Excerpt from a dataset
────────
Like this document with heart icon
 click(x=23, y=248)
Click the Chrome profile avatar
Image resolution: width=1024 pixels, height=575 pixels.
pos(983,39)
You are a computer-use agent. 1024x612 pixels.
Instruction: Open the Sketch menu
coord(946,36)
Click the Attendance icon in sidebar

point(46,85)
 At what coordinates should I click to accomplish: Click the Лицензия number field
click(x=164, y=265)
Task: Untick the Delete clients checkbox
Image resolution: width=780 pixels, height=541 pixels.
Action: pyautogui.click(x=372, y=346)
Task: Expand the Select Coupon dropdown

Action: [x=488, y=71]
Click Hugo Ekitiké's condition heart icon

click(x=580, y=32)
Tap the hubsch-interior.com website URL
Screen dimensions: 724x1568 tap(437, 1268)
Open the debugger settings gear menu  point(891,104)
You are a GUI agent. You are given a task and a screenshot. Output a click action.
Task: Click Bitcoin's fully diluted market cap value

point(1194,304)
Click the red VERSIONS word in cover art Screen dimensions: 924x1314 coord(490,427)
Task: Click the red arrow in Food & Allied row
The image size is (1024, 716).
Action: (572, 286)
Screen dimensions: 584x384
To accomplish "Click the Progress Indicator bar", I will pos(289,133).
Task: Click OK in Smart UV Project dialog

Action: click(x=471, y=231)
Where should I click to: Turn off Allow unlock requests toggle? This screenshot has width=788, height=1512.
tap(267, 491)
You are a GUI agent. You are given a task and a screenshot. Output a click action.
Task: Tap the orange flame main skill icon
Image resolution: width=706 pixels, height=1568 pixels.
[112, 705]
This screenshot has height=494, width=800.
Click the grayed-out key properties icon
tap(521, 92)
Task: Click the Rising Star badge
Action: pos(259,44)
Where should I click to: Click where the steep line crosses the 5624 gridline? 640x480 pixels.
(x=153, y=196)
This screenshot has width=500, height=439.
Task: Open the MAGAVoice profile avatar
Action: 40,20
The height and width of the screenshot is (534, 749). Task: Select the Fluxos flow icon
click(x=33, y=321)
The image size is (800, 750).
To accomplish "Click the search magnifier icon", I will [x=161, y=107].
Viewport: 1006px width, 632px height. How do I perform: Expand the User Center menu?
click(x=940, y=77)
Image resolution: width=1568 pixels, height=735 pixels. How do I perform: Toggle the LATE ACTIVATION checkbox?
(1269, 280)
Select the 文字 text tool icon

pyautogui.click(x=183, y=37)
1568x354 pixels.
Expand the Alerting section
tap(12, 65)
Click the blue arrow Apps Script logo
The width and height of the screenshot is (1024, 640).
────────
REQUIRED WORK >> Update the listing by swapping "Expand" for "Unfold" wherever it occurs, with everything else left unchanged.

SOLUTION TO THE EXERCISE >>
Like this document with heart icon
 click(x=23, y=248)
Click the Chrome profile avatar
Image resolution: width=1024 pixels, height=575 pixels.
pos(983,39)
You are a computer-use agent. 1024x612 pixels.
Instruction: Open the Sketch menu
coord(946,36)
Click the Attendance icon in sidebar

point(46,85)
 At what coordinates should I click to accomplish: Click the Лицензия number field
click(x=164, y=265)
Task: Untick the Delete clients checkbox
Image resolution: width=780 pixels, height=541 pixels.
Action: pyautogui.click(x=372, y=346)
Task: Unfold the Select Coupon dropdown

Action: [x=488, y=71]
Click Hugo Ekitiké's condition heart icon

click(x=580, y=32)
Tap the hubsch-interior.com website URL
Screen dimensions: 724x1568 tap(437, 1268)
Open the debugger settings gear menu  point(891,104)
You are a GUI agent. You are given a task and a screenshot. Output a click action.
Task: Click Bitcoin's fully diluted market cap value

point(1194,304)
Click the red VERSIONS word in cover art Screen dimensions: 924x1314 coord(490,427)
Task: Click the red arrow in Food & Allied row
The image size is (1024, 716).
Action: (572, 286)
Screen dimensions: 584x384
To accomplish "Click the Progress Indicator bar", I will pos(289,133).
Task: Click OK in Smart UV Project dialog

Action: click(x=471, y=231)
Where should I click to: Turn off Allow unlock requests toggle? This screenshot has width=788, height=1512.
tap(267, 491)
You are a GUI agent. You are given a task and a screenshot. Output a click action.
Task: Tap the orange flame main skill icon
Image resolution: width=706 pixels, height=1568 pixels.
[112, 705]
This screenshot has height=494, width=800.
Click the grayed-out key properties icon
tap(521, 92)
Task: Click the Rising Star badge
Action: pos(259,44)
Where should I click to: Click where the steep line crosses the 5624 gridline? 640x480 pixels.
(x=153, y=196)
This screenshot has width=500, height=439.
Task: Open the MAGAVoice profile avatar
Action: 40,20
The height and width of the screenshot is (534, 749). Task: Select the Fluxos flow icon
click(x=33, y=321)
The image size is (800, 750).
To accomplish "Click the search magnifier icon", I will [x=161, y=107].
Viewport: 1006px width, 632px height. How do I perform: Unfold the User Center menu?
click(x=940, y=77)
Image resolution: width=1568 pixels, height=735 pixels. How do I perform: Toggle the LATE ACTIVATION checkbox?
(1269, 280)
Select the 文字 text tool icon

pyautogui.click(x=183, y=37)
1568x354 pixels.
Unfold the Alerting section
tap(12, 65)
Click the blue arrow Apps Script logo
The width and height of the screenshot is (1024, 640).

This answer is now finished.